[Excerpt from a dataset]
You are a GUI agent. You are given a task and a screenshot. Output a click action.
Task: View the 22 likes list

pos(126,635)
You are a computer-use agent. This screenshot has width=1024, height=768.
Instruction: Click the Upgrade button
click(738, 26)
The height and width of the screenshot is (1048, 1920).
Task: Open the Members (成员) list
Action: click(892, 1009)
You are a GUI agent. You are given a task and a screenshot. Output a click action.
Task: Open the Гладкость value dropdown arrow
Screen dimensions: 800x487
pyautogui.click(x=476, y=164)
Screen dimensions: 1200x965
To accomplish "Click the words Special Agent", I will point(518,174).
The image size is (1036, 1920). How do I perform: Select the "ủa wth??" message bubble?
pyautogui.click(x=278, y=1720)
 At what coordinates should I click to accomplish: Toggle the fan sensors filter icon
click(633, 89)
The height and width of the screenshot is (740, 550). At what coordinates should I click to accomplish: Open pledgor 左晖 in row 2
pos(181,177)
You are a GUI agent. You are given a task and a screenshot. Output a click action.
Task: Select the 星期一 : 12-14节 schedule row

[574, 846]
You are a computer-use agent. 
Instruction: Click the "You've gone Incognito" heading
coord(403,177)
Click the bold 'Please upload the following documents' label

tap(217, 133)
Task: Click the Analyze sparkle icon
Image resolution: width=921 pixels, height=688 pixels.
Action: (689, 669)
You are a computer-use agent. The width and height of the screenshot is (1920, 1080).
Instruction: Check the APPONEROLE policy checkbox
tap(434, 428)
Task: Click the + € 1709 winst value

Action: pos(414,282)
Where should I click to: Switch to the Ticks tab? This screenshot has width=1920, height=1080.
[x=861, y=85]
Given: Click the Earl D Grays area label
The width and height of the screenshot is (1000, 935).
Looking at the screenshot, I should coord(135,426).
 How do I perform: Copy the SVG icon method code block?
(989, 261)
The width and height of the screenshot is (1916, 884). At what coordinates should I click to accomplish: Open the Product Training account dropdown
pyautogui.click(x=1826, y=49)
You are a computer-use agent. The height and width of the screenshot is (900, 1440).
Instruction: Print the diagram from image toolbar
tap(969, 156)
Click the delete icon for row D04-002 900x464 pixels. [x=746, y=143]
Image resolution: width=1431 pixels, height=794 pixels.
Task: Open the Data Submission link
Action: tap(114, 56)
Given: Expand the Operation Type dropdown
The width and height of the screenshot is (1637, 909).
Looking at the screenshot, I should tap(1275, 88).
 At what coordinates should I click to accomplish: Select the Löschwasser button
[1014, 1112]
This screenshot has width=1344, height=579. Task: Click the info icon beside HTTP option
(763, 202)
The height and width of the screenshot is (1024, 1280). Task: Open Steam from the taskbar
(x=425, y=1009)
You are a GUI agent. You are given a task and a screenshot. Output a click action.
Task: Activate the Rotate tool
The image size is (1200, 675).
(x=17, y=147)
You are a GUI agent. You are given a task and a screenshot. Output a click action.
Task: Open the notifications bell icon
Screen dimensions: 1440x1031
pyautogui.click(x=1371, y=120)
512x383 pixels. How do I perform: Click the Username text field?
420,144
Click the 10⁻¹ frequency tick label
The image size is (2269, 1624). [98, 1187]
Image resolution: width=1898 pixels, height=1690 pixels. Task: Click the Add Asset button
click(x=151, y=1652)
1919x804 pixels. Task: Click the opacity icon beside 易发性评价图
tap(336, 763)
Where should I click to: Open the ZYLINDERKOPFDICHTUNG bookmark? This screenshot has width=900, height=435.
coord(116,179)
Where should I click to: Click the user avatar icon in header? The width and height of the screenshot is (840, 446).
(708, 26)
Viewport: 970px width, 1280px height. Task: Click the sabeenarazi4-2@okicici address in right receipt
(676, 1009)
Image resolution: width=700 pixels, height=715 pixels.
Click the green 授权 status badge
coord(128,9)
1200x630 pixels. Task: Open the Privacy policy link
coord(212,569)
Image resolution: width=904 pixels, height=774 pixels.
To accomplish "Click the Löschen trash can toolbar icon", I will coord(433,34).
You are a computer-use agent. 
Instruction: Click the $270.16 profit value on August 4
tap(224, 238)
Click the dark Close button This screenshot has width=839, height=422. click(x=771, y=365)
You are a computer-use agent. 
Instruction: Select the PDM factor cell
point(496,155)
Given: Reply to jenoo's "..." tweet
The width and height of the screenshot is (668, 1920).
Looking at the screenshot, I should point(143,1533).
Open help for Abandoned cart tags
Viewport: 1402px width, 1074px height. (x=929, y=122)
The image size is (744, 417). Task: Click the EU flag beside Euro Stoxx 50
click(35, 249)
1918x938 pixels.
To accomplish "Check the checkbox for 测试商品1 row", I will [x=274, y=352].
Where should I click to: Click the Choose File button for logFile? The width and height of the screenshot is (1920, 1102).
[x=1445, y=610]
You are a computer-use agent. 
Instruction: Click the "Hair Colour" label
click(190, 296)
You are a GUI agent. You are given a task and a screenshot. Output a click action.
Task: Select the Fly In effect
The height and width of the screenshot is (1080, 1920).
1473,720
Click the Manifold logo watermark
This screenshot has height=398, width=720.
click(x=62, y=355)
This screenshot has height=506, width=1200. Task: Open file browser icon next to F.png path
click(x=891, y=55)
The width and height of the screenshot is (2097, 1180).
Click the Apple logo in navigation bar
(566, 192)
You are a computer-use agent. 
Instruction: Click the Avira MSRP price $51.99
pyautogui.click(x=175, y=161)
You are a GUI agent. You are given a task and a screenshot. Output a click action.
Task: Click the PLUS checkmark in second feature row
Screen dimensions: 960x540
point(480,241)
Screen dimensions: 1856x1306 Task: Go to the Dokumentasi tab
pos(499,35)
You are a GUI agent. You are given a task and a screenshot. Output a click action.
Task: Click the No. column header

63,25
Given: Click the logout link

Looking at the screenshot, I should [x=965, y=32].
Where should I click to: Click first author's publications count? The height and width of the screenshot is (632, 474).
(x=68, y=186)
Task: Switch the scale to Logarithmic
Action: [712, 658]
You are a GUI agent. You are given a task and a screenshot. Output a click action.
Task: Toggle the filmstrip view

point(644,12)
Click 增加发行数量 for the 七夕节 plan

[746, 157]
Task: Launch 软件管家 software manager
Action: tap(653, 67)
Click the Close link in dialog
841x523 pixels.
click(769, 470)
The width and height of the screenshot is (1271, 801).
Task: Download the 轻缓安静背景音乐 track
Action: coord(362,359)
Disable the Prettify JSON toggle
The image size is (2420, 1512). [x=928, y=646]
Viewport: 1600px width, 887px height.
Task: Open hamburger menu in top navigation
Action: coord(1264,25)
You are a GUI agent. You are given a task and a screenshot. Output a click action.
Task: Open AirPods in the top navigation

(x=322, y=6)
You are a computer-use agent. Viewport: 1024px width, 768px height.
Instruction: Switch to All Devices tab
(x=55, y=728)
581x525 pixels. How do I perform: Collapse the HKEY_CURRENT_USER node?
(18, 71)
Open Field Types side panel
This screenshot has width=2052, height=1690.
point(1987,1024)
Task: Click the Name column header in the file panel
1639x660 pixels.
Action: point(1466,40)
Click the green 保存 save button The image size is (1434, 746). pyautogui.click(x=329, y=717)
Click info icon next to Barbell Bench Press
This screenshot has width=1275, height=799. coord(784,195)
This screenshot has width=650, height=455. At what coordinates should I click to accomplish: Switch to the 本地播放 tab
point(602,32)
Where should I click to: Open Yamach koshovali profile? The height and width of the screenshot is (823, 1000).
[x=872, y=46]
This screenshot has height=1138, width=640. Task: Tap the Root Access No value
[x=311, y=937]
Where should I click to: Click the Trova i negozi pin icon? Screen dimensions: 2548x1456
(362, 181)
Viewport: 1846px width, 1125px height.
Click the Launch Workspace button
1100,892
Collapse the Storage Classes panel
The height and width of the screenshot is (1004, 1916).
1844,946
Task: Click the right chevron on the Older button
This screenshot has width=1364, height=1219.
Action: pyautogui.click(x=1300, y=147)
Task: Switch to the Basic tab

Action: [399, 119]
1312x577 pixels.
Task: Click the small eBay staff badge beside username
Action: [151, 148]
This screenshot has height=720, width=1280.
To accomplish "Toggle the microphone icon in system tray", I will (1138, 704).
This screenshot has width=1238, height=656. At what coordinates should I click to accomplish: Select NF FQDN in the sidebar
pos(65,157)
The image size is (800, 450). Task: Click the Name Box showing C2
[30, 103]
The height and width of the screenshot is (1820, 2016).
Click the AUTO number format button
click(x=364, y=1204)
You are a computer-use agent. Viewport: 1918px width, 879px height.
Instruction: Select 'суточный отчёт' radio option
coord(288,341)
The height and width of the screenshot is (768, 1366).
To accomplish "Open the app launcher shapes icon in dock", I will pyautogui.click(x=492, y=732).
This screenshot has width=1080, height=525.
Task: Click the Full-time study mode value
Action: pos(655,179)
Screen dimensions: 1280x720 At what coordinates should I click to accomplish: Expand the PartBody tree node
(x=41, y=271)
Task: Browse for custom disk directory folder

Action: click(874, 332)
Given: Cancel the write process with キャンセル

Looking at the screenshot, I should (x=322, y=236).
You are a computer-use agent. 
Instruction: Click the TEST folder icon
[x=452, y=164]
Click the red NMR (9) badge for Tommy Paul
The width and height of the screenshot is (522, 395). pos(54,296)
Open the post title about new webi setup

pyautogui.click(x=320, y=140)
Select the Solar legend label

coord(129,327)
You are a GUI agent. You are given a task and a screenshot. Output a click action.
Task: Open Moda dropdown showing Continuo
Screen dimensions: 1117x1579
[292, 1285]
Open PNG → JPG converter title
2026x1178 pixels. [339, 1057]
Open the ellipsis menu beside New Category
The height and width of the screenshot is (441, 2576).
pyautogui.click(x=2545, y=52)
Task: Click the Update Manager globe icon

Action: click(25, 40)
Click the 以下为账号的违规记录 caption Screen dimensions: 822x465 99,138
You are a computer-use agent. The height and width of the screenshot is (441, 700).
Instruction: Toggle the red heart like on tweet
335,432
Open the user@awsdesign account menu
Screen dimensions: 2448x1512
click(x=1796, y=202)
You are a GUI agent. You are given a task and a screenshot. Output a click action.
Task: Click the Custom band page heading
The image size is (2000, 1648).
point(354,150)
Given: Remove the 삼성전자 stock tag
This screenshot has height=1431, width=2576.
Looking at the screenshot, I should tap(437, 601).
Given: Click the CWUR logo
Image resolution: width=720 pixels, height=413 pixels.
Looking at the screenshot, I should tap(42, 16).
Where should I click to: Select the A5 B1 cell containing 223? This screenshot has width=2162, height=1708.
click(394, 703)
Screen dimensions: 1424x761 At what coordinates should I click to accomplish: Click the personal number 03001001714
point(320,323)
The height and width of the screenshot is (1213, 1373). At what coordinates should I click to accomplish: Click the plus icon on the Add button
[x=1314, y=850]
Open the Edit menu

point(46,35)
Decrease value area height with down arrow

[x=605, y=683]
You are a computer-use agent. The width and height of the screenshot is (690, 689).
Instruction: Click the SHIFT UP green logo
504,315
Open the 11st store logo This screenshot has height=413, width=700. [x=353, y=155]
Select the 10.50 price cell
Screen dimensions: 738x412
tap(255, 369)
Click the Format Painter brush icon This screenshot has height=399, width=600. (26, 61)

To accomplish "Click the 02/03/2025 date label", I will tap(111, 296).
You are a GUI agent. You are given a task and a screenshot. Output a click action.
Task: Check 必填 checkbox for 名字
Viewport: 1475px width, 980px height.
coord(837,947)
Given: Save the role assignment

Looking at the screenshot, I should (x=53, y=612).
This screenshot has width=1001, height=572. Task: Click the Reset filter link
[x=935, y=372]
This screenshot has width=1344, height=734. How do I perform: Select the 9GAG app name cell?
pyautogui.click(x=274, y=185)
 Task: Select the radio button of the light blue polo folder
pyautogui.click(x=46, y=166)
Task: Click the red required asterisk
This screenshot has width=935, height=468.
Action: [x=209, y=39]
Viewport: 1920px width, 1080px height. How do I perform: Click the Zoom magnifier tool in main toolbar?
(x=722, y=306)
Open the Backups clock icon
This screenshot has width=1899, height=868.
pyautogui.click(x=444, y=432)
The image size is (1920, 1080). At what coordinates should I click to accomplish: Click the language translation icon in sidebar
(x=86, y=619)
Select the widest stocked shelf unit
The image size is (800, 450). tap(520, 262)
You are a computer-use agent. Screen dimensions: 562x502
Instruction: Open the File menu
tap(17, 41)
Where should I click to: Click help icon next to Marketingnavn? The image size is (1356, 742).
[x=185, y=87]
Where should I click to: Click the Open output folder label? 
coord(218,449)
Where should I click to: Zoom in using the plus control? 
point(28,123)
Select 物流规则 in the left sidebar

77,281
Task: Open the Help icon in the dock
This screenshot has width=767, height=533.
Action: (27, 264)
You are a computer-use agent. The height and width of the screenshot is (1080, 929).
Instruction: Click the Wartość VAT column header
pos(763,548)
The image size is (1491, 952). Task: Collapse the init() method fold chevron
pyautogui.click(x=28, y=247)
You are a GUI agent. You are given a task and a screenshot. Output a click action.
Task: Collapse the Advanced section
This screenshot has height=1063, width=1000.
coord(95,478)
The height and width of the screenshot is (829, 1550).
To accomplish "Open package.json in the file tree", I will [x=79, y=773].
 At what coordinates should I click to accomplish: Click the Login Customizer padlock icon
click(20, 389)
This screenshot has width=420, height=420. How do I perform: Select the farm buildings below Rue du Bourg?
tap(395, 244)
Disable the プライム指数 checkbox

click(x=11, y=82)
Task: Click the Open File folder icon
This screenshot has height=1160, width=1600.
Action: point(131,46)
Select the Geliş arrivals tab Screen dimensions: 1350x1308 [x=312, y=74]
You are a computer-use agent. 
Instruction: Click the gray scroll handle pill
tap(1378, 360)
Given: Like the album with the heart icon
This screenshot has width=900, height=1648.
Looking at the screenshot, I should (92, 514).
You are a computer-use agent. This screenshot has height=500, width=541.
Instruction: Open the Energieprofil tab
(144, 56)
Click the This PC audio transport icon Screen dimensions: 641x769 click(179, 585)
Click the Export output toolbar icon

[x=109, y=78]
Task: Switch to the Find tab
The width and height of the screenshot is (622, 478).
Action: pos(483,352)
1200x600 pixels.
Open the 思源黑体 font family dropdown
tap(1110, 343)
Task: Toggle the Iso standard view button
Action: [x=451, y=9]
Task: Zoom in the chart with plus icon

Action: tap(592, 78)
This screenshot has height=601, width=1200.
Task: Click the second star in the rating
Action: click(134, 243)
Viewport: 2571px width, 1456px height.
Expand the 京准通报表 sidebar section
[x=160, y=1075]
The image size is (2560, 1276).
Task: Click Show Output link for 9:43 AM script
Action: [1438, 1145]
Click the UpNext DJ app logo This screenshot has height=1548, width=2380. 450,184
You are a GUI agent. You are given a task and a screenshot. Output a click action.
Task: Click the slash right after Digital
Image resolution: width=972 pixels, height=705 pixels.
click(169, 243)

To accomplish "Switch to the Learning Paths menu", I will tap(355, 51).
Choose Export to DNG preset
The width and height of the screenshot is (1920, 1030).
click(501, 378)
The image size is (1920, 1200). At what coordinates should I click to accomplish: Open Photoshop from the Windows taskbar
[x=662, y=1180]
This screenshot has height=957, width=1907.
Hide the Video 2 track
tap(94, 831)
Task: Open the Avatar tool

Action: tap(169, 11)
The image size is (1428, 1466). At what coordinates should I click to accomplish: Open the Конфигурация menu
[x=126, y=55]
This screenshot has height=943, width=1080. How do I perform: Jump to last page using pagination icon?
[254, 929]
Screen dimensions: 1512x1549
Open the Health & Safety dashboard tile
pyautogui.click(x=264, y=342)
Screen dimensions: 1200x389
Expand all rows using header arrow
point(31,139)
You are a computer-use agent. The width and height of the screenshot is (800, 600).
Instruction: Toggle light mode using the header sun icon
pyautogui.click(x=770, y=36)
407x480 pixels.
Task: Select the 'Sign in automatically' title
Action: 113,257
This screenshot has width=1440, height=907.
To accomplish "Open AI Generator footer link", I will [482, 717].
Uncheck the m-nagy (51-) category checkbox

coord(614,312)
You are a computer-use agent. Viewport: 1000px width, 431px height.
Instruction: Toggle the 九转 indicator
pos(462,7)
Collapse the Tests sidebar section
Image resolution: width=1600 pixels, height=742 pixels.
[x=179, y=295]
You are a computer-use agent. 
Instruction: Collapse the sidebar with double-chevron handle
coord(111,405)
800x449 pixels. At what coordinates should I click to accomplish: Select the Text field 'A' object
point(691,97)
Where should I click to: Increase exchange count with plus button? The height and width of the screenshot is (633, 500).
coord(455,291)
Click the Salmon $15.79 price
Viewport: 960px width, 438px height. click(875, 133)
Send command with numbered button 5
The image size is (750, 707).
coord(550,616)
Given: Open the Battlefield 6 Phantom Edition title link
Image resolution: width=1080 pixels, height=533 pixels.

## Task directions:
Copy the material above exactly, from the line containing "Where should I click to: Click the Trova" through the line containing "Action: [151, 148]", including both of those lines.

## Exercise response:
Where should I click to: Click the Trova i negozi pin icon? Screen dimensions: 2548x1456
(362, 181)
Viewport: 1846px width, 1125px height.
Click the Launch Workspace button
1100,892
Collapse the Storage Classes panel
The height and width of the screenshot is (1004, 1916).
1844,946
Task: Click the right chevron on the Older button
This screenshot has width=1364, height=1219.
Action: pyautogui.click(x=1300, y=147)
Task: Switch to the Basic tab

Action: [399, 119]
1312x577 pixels.
Task: Click the small eBay staff badge beside username
Action: [151, 148]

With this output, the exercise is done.